Origin: GBR | Category: Geometry

Problem

Let $\triangle ABC$ be an acute-angled triangle with $BC > CA$. Let $O$ be the circumcenter, $H$ its orthocenter, and $F$ the foot of its altitude $CH$. Let the perpendicular to $OF$ at $F$ meet the side $CA$ at $P$. Prove that

$\angle FHP = \angle BAC.$

Possible second part: What happens if $|BC| \leq |CA|$ (the triangle still being acute-angled)?

Solution

It is easy to see that $P$ lies on the segment $AC$. Let $E$ be the foot of the altitude $BH$ and $Y, Z$ the midpoints of $AC, AB$ respectively. Draw the perpendicular $HR$ to $FP$ ($R \in FP$). Since $Y$ is the circumcenter of $\triangle FCA$, we have

$\angle FYA = 180^{\circ} - 2\angle A.$

Also, $OFPY$ is cyclic; hence

$\angle OPF = \angle OYF = 2\angle A - 90^{\circ}.$

Next, $\triangle OZF$ and $\triangle HRF$ are similar, so

$\frac{OZ}{OF} = \frac{HR}{HF}.$

This leads to

$HR \cdot OF = HF \cdot OZ = 2 HF \cdot HC = \frac{1}{2} HE \cdot HB = HE \cdot OY \Rightarrow \frac{HR}{HE} = \frac{OY}{OF}.$

Moreover,

$\angle EHR = \angle FOY;$

hence the triangles $EHR$ and $FOY$ are similar. Consequently,

$\angle HPC = \angle HRE = \angle OYF = 2\angle A - 90^{\circ},$

and finally,

$\angle FHP = \angle HPC + \angle HCP = \angle A.$

(Figure: A, B, C, Y, Z, O, F, H, E, P, R)
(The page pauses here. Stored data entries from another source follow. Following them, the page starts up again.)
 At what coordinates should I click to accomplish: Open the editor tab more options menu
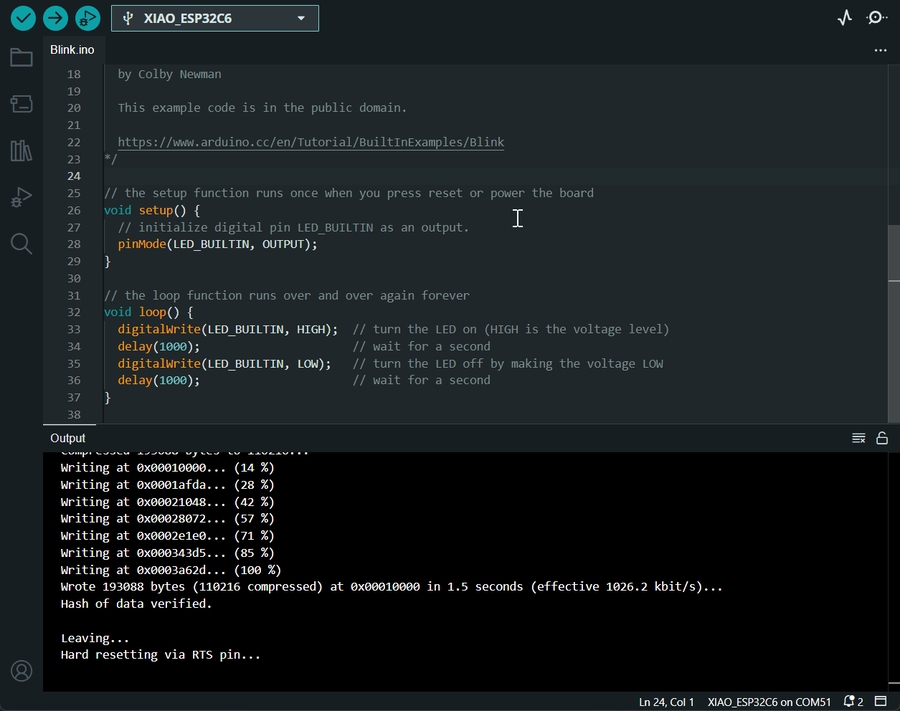pos(880,50)
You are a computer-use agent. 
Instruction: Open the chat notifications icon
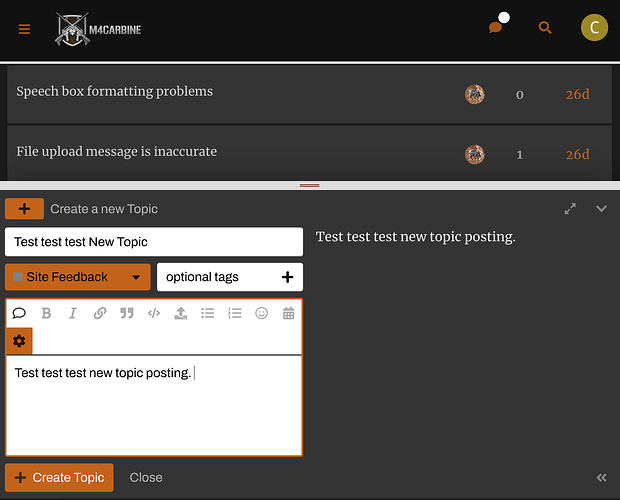pyautogui.click(x=496, y=28)

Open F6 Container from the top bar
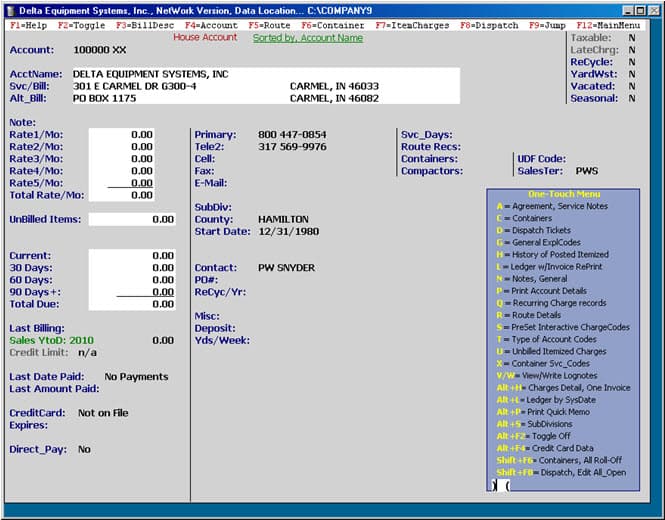(333, 24)
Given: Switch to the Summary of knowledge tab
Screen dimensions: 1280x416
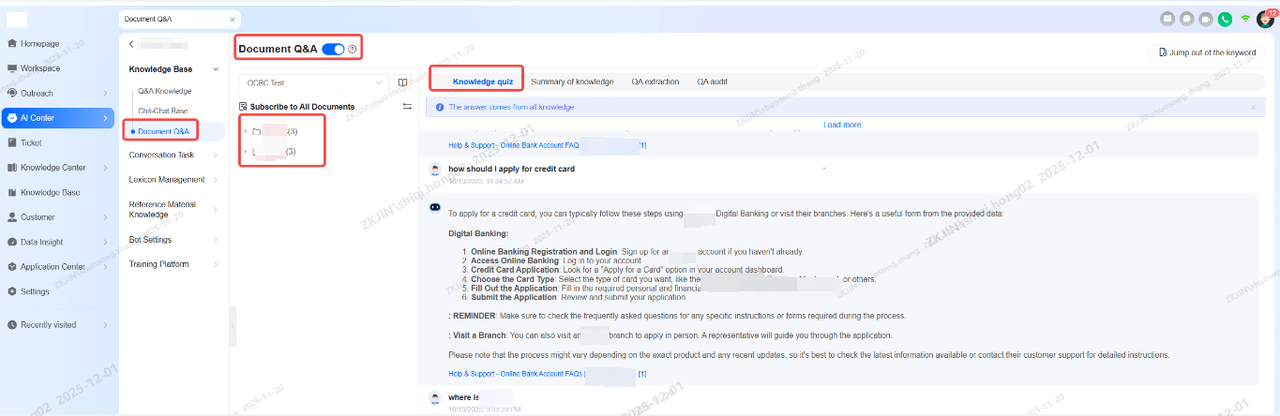Looking at the screenshot, I should pos(572,81).
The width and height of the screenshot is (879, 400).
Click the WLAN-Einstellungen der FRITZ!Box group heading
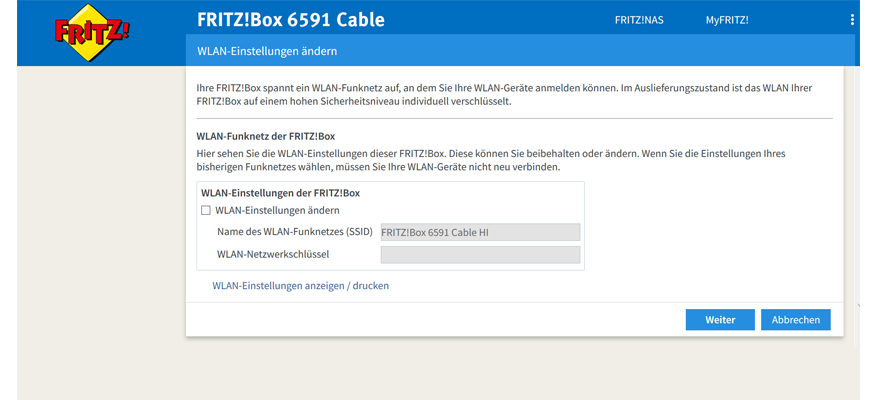click(280, 193)
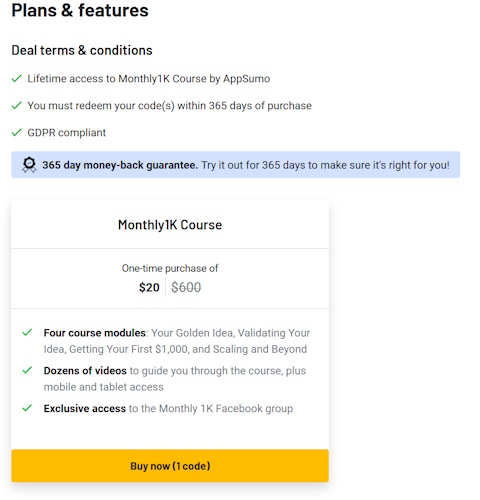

Second solution. As before, $\angle HFY = 90^{\circ} - \angle A$, so it suffices to show that $HP \perp FY$. The points $O, F, P, Y$ lie on a circle, say $\Omega_1$ with center at the midpoint $Q$ of $OP$. Furthermore, the points $F, Y$ lie on the nine-point circle $\Omega$ of $\triangle ABC$ with center at the midpoint $N$ of $OH$. The segment $FY$ is the common chord of $\Omega_1$ and $\Omega$, from which we deduce that $NQ \perp FY$. However, $NQ \parallel HP$, and the result follows.

Third solution. Let $H'$ be the point symmetric to $H$ with respect to $AB$. Then $H'$ lies on the circumcircle of $\triangle ABC$. Let the line $FP$ meet the circumcircle at $U, V$ and meet $H'B$ at $P'$. Since $OF \perp UV$, $F$ is the midpoint of $UV$. By the butterfly theorem, $F$ is also the midpoint of $PP'$. Therefore

$\triangle H'FP' \cong \triangle FHP;$

hence

$\angle FHP = \angle FH'B = \angle A.$

Remark. It is possible to solve the problem using trigonometry. For example,

$\frac{FZ}{ZO} = \frac{FK}{KP} = \frac{\sin(A-B)}{\cos C},$

where $K$ is on $CF$ with $PK \perp CF$. Then

$\frac{CF}{KP} = \frac{\sin(A-B)}{\cos C} + \tan A,$

from which one obtains formulas for $KP$ and $KH$. Finally, we can calculate

$\tan \angle FHP = \frac{KP}{KH} = \cdots = \tan A.$

Second remark. Here is what happens when $BC \leq CA$. If $\angle A > 45^{\circ}$, then $\angle FHP = \angle A$. If $\angle A = 45^{\circ}$, the point $P$ escapes to infinity. If $\angle A < 45^{\circ}$, the point $P$ appears on the extension of $AC$ beyond $C$, and

$\angle FHP = 180^{\circ} - \angle A.$